Almost immediately after the trade was finalized, Westinghouse complained to the Federal Communications Commission (FCC) and the Justice Department about NBC's coercion.[29][30] It was discovered that Westinghouse only agreed to the trade when NBC made implications that it would pull its television programming from WPTZ and Westinghouse's other NBC affiliate, WBZ-TV in Boston.[31] In 1964, after a protracted legal battle, the FCC ordered the swap of stations reversed without NBC realizing any profit on the deal.[32] NBC regained control of the Cleveland stations on June 19, 1965 and changed their call letters to WKYC, WKYC-FM and WKYC-TV, which kept the popular "KY" slogan and identity Westinghouse brought into Cleveland.[33][34]

To this day, the KYW stations insist that they "moved" to Cleveland in 1956 and "returned" to Philadelphia in 1965, but the two stations' facilities and broadcast licenses remained the same.[35]

WKYC years[edit]

1960s logo as WKYC

WKYC continued as a Top 40 outlet—the only such-formatted station under NBC ownership—with personalities Harry Martin, Specs Howard, Jay Lawrence and Jerry G holding over from KYW/Westinghouse. When program director Ken Draper left for WCFL in Chicago in early 1965, prior to the ownership change, both Jim Stagg[36][37][38] and Jim Runyon wasted no time following him.[39] Bill Winters came in about this time. Jim LaBarbara was wooed away from a three-day stint at WIXY to do evening prime time. Chuck Dann signed on, as did Charlie and Harrigan (Jack Woods and Paul Menard), the morning duo at KLIF (1190 AM) in Dallas. Jim Gallant was doing overnights.[40]

In late 1966, popular afternoon host Jerry G also decided to follow Draper to WCFL;[41] upon his departure, he added the last name "Bishop", and later created the TV horror host persona Svengoolie.[42] He was replaced by WIXY's evening man Jack Armstrong, who then decided to call himself "Big Jack, Your Leader"; LaBarbara was moved to overnight to accommodate Armstrong's installation as the evening jock.
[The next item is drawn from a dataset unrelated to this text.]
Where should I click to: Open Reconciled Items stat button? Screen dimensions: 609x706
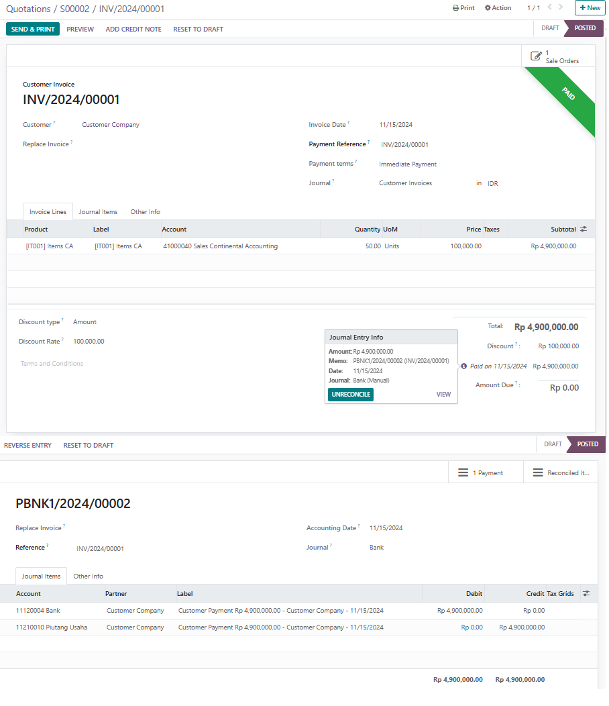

In early 1967, the on air staff consisted of: LaBarbara, overnight; Charlie and Harrigan, morning drive; Bob Cole, late morning; Jay Lawrence, mid afternoons; Chuck Dann, afternoon drive; and Big Jack in the prime time slot.

WKYC "Radio 11" was a large record-selling influence as far away as New York City and Miami. However, its main local competition in those days was WIXY (1260 AM; "Super Radio"). Unlike WIXY, WKYC – being an NBC owned-and-operated station in a situation not unlike WRC (980 AM) in Washington – was obligated to carry all NBC Radio programming such as the weekend Monitor, as well as all top-of-the-hour NBC Radio newscasts. The NBC Radio afternoon daily network news feed was also based from WKYC's studios and anchored by Virgil Dominic,[43] who also served as WKYC-TV's lead news anchor.[44]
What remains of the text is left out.